# Exercise description
Retype every record that follows, character for character.

### Supplied material ###

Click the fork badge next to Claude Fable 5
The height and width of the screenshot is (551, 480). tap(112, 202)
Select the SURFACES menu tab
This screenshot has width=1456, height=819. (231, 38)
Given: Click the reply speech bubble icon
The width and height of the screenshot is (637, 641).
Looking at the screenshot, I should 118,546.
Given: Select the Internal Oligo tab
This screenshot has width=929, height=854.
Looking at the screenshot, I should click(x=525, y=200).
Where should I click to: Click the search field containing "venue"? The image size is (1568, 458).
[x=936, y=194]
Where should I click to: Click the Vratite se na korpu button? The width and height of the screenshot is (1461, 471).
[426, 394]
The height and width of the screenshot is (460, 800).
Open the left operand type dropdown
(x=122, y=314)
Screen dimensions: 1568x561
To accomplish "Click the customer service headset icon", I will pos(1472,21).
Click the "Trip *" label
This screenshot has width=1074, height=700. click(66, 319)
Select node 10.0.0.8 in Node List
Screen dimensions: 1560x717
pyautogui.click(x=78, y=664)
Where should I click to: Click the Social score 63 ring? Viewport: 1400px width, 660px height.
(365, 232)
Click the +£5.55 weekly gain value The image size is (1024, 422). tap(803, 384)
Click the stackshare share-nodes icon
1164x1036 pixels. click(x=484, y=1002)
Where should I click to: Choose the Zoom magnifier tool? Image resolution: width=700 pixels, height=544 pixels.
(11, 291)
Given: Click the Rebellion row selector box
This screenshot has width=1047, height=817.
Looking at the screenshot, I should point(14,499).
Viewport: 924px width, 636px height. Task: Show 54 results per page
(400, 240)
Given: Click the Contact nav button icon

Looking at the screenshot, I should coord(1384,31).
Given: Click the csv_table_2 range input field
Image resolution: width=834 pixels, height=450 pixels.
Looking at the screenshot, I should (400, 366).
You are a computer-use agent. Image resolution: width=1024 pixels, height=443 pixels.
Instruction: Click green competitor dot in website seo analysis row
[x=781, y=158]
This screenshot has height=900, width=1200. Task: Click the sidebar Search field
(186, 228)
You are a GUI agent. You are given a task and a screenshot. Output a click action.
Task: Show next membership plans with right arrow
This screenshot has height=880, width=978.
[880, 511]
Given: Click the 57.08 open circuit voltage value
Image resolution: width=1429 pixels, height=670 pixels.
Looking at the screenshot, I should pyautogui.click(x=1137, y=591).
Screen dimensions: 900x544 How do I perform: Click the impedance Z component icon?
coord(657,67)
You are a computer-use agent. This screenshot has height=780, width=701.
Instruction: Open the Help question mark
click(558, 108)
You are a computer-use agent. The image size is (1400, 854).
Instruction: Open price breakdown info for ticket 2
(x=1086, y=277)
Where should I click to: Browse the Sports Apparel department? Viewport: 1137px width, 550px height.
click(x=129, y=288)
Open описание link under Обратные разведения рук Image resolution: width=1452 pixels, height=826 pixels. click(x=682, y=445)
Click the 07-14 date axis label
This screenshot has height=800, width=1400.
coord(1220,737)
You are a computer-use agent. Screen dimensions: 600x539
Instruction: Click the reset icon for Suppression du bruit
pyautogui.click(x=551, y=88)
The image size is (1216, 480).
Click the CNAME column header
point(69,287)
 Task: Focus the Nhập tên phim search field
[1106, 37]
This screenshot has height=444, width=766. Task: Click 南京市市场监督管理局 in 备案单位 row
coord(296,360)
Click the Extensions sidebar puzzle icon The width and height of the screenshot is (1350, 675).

###

# Your response
Click the fork badge next to Claude Fable 5
The height and width of the screenshot is (551, 480). tap(112, 202)
Select the SURFACES menu tab
This screenshot has width=1456, height=819. (231, 38)
Given: Click the reply speech bubble icon
The width and height of the screenshot is (637, 641).
Looking at the screenshot, I should 118,546.
Given: Select the Internal Oligo tab
This screenshot has width=929, height=854.
Looking at the screenshot, I should click(x=525, y=200).
Where should I click to: Click the search field containing "venue"? The image size is (1568, 458).
[x=936, y=194]
Where should I click to: Click the Vratite se na korpu button? The width and height of the screenshot is (1461, 471).
[426, 394]
The height and width of the screenshot is (460, 800).
Open the left operand type dropdown
(x=122, y=314)
Screen dimensions: 1568x561
To accomplish "Click the customer service headset icon", I will pos(1472,21).
Click the "Trip *" label
This screenshot has width=1074, height=700. click(66, 319)
Select node 10.0.0.8 in Node List
Screen dimensions: 1560x717
pyautogui.click(x=78, y=664)
Where should I click to: Click the Social score 63 ring? Viewport: 1400px width, 660px height.
(365, 232)
Click the +£5.55 weekly gain value The image size is (1024, 422). tap(803, 384)
Click the stackshare share-nodes icon
1164x1036 pixels. click(x=484, y=1002)
Where should I click to: Choose the Zoom magnifier tool? Image resolution: width=700 pixels, height=544 pixels.
(11, 291)
Given: Click the Rebellion row selector box
This screenshot has width=1047, height=817.
Looking at the screenshot, I should point(14,499).
Viewport: 924px width, 636px height. Task: Show 54 results per page
(400, 240)
Given: Click the Contact nav button icon

Looking at the screenshot, I should coord(1384,31).
Given: Click the csv_table_2 range input field
Image resolution: width=834 pixels, height=450 pixels.
Looking at the screenshot, I should (400, 366).
You are a computer-use agent. Image resolution: width=1024 pixels, height=443 pixels.
Instruction: Click green competitor dot in website seo analysis row
[x=781, y=158]
This screenshot has height=900, width=1200. Task: Click the sidebar Search field
(186, 228)
You are a GUI agent. You are given a task and a screenshot. Output a click action.
Task: Show next membership plans with right arrow
This screenshot has height=880, width=978.
[880, 511]
Given: Click the 57.08 open circuit voltage value
Image resolution: width=1429 pixels, height=670 pixels.
Looking at the screenshot, I should pyautogui.click(x=1137, y=591).
Screen dimensions: 900x544 How do I perform: Click the impedance Z component icon?
coord(657,67)
You are a computer-use agent. This screenshot has height=780, width=701.
Instruction: Open the Help question mark
click(558, 108)
You are a computer-use agent. The image size is (1400, 854).
Instruction: Open price breakdown info for ticket 2
(x=1086, y=277)
Where should I click to: Browse the Sports Apparel department? Viewport: 1137px width, 550px height.
click(x=129, y=288)
Open описание link under Обратные разведения рук Image resolution: width=1452 pixels, height=826 pixels. click(x=682, y=445)
Click the 07-14 date axis label
This screenshot has height=800, width=1400.
coord(1220,737)
You are a computer-use agent. Screen dimensions: 600x539
Instruction: Click the reset icon for Suppression du bruit
pyautogui.click(x=551, y=88)
The image size is (1216, 480).
Click the CNAME column header
point(69,287)
 Task: Focus the Nhập tên phim search field
[1106, 37]
This screenshot has height=444, width=766. Task: Click 南京市市场监督管理局 in 备案单位 row
coord(296,360)
Click the Extensions sidebar puzzle icon The width and height of the screenshot is (1350, 675).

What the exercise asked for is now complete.